At 57th Street Books in Chicago, children's book buyer Franny Billingsley said that 33 Things has sold very well, particularly when it was new and she had it on display, but now it is a handsell to adults. "We have a teen issues section with books like Weston's," she said, "but I shelved 33 Things in the YA section." The collection features work by successful women in many professions, and hip graphics and photos. Billingsley said it appeals to adults because "it is visually interesting, and it has a lot of different kinds of information."

That kind of variety mirrors what teen and preteen girls are finding in the wide range of books that fall into this category.
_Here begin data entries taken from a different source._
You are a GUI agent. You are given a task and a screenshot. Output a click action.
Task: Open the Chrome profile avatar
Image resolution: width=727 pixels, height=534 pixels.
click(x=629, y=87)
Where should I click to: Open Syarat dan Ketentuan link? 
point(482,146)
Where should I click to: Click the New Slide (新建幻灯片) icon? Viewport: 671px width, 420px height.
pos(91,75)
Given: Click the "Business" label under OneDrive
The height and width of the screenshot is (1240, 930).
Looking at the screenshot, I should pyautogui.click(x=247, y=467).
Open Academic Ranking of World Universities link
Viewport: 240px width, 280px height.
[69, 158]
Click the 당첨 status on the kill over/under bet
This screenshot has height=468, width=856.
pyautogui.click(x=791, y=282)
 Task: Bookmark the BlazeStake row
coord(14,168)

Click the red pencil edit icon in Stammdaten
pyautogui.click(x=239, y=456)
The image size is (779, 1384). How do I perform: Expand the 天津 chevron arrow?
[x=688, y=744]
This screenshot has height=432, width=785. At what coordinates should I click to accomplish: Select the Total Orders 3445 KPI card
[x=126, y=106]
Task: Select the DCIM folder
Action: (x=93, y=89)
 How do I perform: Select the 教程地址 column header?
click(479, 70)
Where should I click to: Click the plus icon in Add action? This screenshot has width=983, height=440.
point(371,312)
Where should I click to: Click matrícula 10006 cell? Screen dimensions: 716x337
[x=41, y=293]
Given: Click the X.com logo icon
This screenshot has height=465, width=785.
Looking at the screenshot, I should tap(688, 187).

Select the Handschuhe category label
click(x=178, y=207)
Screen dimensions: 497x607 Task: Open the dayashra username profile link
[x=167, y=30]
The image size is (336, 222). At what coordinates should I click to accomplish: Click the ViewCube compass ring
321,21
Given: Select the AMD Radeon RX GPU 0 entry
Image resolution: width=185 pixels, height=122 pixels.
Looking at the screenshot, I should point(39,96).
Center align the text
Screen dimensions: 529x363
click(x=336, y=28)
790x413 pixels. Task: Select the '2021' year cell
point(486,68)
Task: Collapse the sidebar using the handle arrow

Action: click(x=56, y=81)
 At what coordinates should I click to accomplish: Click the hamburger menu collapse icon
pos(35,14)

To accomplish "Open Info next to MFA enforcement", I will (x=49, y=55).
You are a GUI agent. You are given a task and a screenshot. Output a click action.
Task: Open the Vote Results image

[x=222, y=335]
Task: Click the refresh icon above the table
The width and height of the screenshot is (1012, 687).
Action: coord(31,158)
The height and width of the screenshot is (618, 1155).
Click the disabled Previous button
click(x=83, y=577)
Besides the more obvious titles, there are collections such as Milton Meltzer's Ten Queens, illustrated by Bethanne Andersen (Scholastic), which contains portraits of strong women rulers throughout history and which Billingsley mentioned as a favorite, and Hansen's Women of Hope -- both provide role models rather than advice.

And for middle-graders, there are next month's Anita! The Woman Behind the Body Shop by Jules Older, illustrated by Lisa Kopper (Charlesbridge), as well as next fall's Camy Baker's How to Be Popular in the Sixth Grade: 30 Cool Rules to Rule the School (Bantam/Skylark) and Mavis Jukes's Growing Up: It's a Girl Thing (Knopf), which covers topics explored by Jukes in It's a Girl Thing: Stay Healthy, Safe, and In Charge (1996), but for a younger age group.

Looking toward the future, a Girls Knows Best Website and television series is currently being developed by independent producer Chris Pfeifer and Oregon Public Broadcasting. So if becoming strong and taking life by the tail is what girls want, it's clear that they won't lack for ideas and inspiration to help them along the way.